2. The recycled cement concrete for recycling waste asphalt according to claim 1, wherein the component B comprises the following components in parts by weight: 32.5-52.5 parts of coarse aggregate and 27.5 parts of fine aggregate;

the nominal maximum grain size of the coarse aggregate is not more than 30mm, and the nominal maximum grain size of the fine aggregate is not more than 5mm.

3. The recycled cement concrete of waste asphalt recycling according to claim 2, characterized in that the coarse aggregate is composed of limestone with particle size of 20-30mm, 10-20mm, 5-10mm according to the proportion of 45; the fine aggregate is natural sand, and the sand rate is 31-35%; and when the component B is stirred and mixed, mixing the components according to the particle size proportion to obtain coarse aggregates and fine aggregates, and distributing the coarse aggregates and the fine aggregates according to the part ratio.
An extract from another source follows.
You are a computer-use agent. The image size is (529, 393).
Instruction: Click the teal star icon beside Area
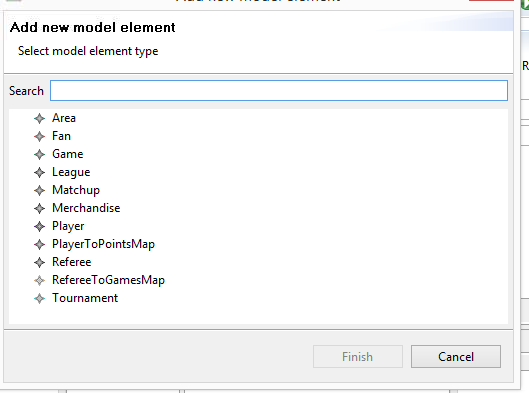[x=39, y=118]
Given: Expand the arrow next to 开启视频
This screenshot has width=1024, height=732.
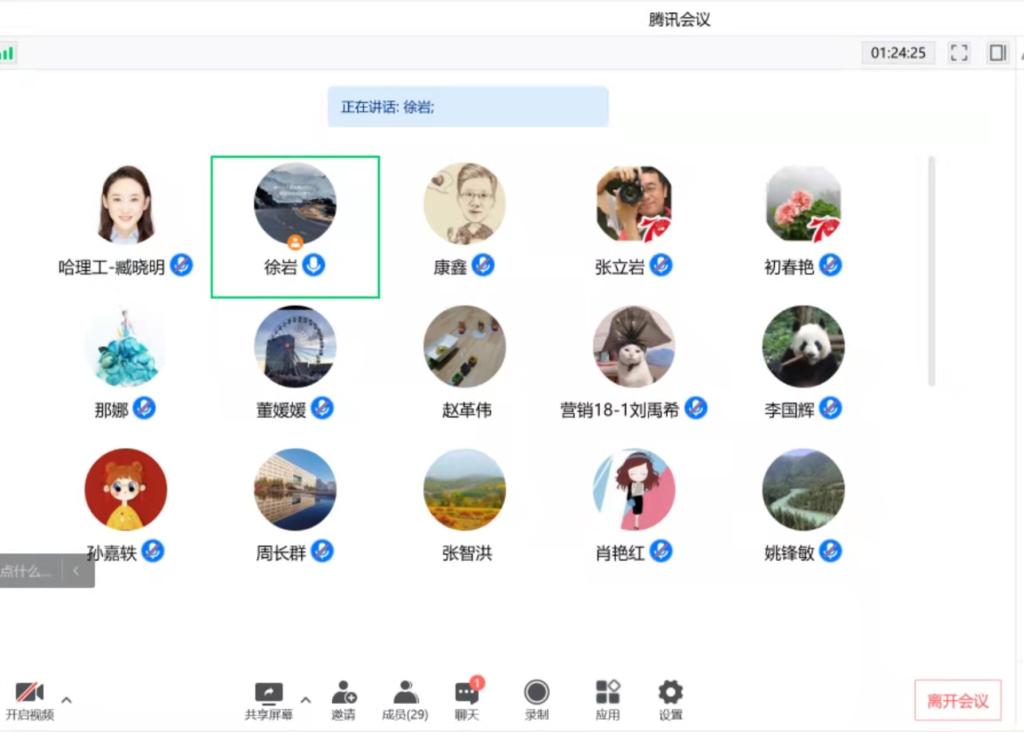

4. The recycled cement concrete for recycling waste asphalt according to claim 1, which is characterized in that the component E comprises the following components in parts by weight: 0.25-0.4 part of surfactant and 4.75-7.6 parts of water.

5. A method for preparing recycled cement concrete by recycling waste asphalt, which is characterized by preparing recycled cement concrete by recycling waste asphalt according to any one of claims 1 to 4, comprising the following steps:

s1, preparing a component A: cutting the waste carbon fiber into required length, and mixing with cement in proportion;

s2, preparing a component C: drying the quick regenerant, uniformly spraying the quick regenerant on the surface of the waste asphalt mixture, pouring the quick regenerant into emulsified asphalt diluted with water in advance after the waste asphalt on the surface of the quick regenerant is dissolved, and uniformly stirring the quick regenerant and the emulsified asphalt together for 1-2min;

s3, preparing a component E: dissolving a surfactant in water in advance, and uniformly stirring for later use;

s4, mixing: dry-mixing the coarse and fine aggregates in the component B, premixing uniformly, adding half of the component E, stirring for 30s, adding the mixed component A, dissolving the component D in the other half of the component E, slowly adding the mixture into a stirrer, stirring for 2-3 minutes until the surface of concrete has obvious gloss, and preparing a base material;

s5, adding the component C into the base material, stirring for 1-2min until the mixture is uniform, obtaining the newly-mixed recycled cement concrete F, and measuring the performance index of the newly-mixed recycled cement concrete F.

6. The application of the recycled cement concrete of the recycled waste asphalt is characterized in that the recycled cement concrete of the recycled waste asphalt according to any one of claims 1 to 4 is applied to curb and side slope protection block engineering components.